Дагмар, при неопределенности ее статуса: комедиантка благородных кровей, не венчанная жена и не вдова, – не подобало выглядеть слишком нарядно. Но излишняя приниженность в облике, по мнению Бесс, тоже была бы вредна.
– Скромность, полная внутреннего достоинства, – учила она. – Сможешь такое сыграть?
– Боюсь, что я уже никогда ничего не смогу сыграть, – тихо сказала Дагмар.
– Тогда не играй. Просто будь такой.
Чтобы быть такой, с точки зрения Бессейры, потребовалось темно-серое платье, белое шелковое покрывало, на манер вдовьих или монашеских, черный витой пояс. Довершали наряд серебряная цепочка с крестом и кожаные башмаки местной работы. Сделав несколько критических замечаний по поводу того, как Дагмар зачесала волосы, Бесс осталась довольна.
Женщина такого облика не могла передвигаться в носилках, как благородная дама.
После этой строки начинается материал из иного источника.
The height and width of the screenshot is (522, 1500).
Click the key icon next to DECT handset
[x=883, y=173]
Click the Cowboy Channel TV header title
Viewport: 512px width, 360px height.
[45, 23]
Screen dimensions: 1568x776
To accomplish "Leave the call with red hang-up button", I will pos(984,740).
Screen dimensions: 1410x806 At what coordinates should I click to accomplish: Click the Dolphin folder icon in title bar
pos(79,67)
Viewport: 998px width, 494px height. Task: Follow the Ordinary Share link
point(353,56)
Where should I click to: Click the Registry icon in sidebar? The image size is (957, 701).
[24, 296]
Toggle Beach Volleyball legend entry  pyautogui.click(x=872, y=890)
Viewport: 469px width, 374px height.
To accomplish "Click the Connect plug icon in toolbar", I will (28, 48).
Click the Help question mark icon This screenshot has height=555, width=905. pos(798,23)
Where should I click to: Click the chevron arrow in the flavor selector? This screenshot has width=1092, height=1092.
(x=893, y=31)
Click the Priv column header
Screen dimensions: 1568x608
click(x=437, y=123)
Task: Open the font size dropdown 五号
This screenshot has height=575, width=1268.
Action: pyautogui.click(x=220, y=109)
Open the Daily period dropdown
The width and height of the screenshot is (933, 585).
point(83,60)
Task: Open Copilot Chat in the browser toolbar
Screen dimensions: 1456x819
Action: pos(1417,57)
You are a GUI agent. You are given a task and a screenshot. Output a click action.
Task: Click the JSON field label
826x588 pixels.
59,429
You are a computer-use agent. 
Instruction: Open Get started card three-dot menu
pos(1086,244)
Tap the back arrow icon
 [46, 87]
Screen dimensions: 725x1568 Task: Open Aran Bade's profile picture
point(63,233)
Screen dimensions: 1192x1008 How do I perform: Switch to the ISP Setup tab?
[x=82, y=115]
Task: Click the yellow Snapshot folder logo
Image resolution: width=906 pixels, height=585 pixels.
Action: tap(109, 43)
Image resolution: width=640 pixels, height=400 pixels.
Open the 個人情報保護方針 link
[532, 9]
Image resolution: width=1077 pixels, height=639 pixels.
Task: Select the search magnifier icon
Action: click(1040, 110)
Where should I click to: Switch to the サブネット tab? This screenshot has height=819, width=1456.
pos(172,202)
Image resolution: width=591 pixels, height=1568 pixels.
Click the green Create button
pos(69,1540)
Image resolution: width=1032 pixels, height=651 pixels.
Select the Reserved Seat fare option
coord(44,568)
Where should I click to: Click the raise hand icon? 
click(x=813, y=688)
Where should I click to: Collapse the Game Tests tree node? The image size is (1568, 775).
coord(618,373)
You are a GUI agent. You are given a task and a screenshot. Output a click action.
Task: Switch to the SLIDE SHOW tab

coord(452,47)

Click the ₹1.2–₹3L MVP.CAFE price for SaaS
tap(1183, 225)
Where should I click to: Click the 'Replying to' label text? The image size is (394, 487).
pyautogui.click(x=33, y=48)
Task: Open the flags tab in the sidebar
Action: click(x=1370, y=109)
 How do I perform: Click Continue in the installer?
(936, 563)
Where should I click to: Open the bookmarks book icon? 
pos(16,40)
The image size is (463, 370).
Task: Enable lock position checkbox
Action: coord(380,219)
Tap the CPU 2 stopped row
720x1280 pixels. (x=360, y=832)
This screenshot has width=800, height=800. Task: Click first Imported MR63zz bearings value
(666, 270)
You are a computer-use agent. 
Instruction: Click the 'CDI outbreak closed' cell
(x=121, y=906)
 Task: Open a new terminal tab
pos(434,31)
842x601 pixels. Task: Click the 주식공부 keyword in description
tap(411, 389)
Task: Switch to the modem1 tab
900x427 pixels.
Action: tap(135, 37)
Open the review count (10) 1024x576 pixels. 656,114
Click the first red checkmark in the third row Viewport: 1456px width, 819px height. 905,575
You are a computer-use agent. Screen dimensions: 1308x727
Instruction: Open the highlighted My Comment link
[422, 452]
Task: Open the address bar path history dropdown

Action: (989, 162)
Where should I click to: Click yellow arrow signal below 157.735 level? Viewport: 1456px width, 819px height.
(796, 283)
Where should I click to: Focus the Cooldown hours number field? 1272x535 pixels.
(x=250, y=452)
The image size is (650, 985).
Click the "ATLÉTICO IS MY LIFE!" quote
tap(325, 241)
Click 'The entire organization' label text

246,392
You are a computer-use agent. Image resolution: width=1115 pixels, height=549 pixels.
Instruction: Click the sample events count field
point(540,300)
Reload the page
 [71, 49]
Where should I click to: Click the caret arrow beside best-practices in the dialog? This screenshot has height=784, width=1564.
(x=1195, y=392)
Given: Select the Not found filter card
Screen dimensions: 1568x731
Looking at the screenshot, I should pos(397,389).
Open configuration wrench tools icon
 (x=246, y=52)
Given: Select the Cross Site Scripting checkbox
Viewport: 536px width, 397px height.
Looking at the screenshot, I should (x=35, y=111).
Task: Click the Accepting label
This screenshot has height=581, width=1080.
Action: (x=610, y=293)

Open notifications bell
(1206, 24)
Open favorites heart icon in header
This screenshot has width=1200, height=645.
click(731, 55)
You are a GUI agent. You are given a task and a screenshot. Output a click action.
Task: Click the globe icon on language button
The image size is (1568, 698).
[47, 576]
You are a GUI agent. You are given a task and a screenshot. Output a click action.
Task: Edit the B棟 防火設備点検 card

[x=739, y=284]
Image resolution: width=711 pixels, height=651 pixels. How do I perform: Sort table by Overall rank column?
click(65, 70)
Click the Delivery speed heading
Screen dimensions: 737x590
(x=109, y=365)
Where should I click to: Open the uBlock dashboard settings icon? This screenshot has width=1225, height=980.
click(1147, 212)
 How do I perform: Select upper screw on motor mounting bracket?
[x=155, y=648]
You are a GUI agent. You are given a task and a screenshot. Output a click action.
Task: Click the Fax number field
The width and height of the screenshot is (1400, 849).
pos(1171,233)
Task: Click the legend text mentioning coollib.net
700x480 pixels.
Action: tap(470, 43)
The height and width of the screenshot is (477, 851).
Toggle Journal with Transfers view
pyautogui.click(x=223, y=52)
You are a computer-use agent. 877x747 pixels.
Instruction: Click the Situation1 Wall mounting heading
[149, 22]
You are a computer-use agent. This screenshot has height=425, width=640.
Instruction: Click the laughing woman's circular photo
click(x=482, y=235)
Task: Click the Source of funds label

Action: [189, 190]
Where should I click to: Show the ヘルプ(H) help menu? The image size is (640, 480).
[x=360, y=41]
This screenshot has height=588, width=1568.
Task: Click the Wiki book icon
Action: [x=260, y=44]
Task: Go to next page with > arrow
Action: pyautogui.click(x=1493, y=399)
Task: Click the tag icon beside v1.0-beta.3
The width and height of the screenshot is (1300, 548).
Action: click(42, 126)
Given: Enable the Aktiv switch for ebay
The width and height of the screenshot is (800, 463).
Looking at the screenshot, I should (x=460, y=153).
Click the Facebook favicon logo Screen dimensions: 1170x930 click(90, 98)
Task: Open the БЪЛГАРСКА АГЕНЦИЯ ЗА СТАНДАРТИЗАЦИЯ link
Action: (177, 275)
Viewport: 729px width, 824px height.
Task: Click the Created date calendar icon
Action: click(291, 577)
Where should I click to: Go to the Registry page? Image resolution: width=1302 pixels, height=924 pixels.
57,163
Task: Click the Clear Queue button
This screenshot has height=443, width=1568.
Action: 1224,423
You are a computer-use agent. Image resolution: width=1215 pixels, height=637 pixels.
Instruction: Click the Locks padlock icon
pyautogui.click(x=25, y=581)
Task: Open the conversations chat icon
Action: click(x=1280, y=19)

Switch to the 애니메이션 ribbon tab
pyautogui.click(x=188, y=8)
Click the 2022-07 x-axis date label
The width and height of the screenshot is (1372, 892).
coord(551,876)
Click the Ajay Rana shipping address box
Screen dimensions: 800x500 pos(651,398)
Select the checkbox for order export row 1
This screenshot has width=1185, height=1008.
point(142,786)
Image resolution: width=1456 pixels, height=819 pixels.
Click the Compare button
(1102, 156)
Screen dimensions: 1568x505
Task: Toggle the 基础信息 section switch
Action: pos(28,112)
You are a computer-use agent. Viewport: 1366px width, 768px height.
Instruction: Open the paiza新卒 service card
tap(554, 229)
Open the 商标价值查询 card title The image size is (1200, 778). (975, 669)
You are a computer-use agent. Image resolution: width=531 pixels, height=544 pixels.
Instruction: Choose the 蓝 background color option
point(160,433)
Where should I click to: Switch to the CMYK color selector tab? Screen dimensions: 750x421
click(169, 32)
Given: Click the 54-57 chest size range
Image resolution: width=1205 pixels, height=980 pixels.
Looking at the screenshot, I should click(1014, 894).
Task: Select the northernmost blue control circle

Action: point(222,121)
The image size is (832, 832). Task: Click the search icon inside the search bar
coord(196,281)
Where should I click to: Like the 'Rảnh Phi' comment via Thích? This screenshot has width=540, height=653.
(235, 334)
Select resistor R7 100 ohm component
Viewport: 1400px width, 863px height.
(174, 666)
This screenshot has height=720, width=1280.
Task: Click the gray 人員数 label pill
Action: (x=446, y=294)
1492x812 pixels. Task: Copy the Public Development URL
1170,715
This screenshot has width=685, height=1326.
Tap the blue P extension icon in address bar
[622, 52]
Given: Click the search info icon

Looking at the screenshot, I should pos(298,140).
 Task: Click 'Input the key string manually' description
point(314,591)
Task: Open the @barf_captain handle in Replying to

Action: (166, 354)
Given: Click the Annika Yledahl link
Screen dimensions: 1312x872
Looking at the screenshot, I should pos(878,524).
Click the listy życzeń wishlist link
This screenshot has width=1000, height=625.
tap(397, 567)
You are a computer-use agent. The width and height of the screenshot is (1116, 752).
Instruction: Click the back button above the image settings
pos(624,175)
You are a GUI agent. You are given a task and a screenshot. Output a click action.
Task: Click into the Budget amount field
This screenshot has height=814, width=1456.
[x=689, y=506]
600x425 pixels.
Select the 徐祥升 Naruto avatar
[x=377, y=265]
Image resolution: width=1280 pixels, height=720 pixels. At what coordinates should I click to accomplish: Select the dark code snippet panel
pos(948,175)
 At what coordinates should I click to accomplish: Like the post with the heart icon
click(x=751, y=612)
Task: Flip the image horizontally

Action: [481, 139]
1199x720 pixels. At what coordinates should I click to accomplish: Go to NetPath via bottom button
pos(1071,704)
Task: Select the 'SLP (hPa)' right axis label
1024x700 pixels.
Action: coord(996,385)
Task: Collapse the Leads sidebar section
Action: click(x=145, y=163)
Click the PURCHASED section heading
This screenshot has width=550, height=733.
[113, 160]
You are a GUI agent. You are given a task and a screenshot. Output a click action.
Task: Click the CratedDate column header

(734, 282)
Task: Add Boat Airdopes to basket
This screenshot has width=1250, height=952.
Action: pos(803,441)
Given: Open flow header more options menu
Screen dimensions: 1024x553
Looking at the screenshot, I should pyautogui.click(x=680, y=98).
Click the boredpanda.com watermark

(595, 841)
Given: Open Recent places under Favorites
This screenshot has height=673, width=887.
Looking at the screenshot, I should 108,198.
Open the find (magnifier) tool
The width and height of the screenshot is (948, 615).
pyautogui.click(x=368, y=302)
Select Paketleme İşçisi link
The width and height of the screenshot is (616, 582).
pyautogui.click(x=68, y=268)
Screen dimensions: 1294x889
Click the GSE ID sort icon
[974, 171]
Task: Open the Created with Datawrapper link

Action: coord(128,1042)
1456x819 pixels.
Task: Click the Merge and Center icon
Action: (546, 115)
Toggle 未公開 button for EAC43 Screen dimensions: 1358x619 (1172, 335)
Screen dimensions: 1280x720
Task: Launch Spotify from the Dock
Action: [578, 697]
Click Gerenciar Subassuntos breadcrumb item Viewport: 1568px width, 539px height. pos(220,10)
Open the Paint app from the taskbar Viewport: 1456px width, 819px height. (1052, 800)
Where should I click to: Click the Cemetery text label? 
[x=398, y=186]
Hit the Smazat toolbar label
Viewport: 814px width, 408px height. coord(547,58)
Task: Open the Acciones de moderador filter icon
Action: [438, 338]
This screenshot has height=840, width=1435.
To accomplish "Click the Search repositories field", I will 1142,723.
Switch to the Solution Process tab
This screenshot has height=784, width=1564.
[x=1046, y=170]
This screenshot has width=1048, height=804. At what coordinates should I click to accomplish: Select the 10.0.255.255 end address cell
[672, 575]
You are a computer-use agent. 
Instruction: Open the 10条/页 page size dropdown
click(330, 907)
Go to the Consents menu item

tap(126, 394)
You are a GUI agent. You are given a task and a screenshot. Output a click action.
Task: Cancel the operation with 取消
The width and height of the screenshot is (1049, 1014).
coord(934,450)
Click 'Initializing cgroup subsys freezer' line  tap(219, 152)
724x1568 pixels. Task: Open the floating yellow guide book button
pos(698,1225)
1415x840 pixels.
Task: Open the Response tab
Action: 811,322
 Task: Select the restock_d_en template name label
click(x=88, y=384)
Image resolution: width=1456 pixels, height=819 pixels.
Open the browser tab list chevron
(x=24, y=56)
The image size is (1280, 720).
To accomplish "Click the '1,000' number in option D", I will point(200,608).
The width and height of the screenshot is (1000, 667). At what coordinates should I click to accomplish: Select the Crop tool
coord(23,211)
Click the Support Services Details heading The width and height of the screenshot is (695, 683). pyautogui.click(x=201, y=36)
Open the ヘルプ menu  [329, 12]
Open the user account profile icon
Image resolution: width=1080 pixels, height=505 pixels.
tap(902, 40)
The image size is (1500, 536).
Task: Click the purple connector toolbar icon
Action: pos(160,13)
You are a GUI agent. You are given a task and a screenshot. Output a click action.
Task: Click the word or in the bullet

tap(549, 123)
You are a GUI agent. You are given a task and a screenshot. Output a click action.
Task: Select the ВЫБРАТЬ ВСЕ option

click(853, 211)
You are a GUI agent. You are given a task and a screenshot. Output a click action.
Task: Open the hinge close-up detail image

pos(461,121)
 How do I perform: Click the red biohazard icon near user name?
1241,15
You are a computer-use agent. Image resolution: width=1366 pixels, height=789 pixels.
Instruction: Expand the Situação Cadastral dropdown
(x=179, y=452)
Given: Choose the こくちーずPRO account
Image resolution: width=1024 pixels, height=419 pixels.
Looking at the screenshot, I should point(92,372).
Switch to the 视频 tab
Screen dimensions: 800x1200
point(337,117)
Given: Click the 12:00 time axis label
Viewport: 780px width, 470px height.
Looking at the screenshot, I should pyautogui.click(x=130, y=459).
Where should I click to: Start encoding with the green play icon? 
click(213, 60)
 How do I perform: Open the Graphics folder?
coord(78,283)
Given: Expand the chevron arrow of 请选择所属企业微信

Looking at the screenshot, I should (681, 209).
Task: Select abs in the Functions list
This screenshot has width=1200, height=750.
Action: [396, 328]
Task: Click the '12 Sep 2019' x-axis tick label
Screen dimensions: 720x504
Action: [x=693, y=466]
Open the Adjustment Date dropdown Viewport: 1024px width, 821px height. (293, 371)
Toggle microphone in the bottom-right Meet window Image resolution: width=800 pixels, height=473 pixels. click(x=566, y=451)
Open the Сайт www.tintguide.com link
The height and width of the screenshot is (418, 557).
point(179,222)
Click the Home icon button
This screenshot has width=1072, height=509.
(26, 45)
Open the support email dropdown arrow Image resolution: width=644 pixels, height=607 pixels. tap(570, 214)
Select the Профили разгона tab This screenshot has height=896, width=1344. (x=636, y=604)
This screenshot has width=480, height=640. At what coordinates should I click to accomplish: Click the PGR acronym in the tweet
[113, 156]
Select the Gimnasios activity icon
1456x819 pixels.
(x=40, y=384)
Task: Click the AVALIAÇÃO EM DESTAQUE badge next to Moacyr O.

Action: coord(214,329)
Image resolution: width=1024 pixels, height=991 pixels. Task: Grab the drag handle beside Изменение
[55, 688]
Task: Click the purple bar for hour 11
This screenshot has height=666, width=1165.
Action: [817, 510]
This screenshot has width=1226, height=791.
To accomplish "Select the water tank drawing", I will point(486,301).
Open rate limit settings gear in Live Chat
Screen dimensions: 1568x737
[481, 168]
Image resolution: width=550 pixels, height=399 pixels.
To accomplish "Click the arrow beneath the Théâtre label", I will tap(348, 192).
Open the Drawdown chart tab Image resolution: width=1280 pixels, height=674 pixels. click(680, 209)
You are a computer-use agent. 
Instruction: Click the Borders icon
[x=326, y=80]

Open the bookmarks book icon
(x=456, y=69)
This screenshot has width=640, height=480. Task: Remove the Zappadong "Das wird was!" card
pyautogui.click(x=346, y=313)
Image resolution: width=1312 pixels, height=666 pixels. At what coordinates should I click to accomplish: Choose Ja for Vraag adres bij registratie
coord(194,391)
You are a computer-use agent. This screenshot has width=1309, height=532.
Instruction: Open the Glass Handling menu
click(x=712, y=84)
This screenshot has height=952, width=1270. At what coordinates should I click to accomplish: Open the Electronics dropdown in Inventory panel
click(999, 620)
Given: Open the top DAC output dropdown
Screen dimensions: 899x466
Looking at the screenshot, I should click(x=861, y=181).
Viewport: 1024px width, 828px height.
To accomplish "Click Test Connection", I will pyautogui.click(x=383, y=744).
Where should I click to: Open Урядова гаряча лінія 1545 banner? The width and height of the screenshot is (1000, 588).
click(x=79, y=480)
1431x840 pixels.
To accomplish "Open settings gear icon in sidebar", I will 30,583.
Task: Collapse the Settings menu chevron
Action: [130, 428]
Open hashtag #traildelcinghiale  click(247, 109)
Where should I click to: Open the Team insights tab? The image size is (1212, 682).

А вот верхом – вполне. Разумеется, не по-мужски, а благопристойно свесив ноги с одной стороны седла. Из двух имеющихся в распоряжении лошадей Табиб, после недельного отдыха выглядел почти прилично. И Джаред отправился вместе с Дагмар, ведя чалого в поводу – как слуга, сопровождающий госпожу. Снова ему предстояло посетить Новый Дворец под видом слуги…
Но теперь дорога их вела не через парадный вход, а через малозаметную дверь со двора. Оттуда Дагмар должны были провести на прием – какими-то боковыми коридорами, дабы ничтожная просительница не попадалась на глаза высокородным господам. А Джареда и вовсе внутрь не пустили, а велели дожидаться. Бесс предупреждала об этом, и он вынужден был подчиниться.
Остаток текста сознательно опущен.